There were also other reasons why I was fleeing to Banaras from Chengalpattu. One of them was in my hands; an ink-stained yellow-brown letter my grandmother wrote in her youth to my thaatha. The romance he was referring to took me by surprise.
Why had I never asked the women in my family how and if they loved? We never talked to each other about love, we never thought about it. We lived as if love had nothing to do with all of us, all of us, daughters, wives, aunts, grandmothers and great aunts.
We lived in a world where everything, like marriage, was arranged to provoke the slightest confrontation between people. Yes, even leftists waving flags had arranged marriages within our family’s âcommunityâ. A family of Telugu and Tamil, indistinguishable from one another, speaking a language of their own that was neither here nor there, of migrants who roamed the land for hundreds of years, before the states of the Independent India does take on linguistic identities.
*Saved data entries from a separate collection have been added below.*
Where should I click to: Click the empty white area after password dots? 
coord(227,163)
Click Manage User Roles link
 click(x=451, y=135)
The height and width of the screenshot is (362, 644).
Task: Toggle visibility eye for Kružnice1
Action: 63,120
“Who are your in-laws?” you would be asked if you were going to invite a relative to your wedding. No one has used words like upper caste or Brahmin in our educated homes. It was always more subtle than that. You would have to give them the sub-caste or regions of origin of your potential ancestors. Velanadu, Mulakanadu, Palakkad, Thengalai, Vadagalai and others. Love marriages, especially with those outside the community, were rare, and invitations to such weddings were always preceded by braids and lengthy explanations from parents about their efforts. to prevent the marriage from taking place.
Extracted with permission from What we know about her, Krupa Ge, Background.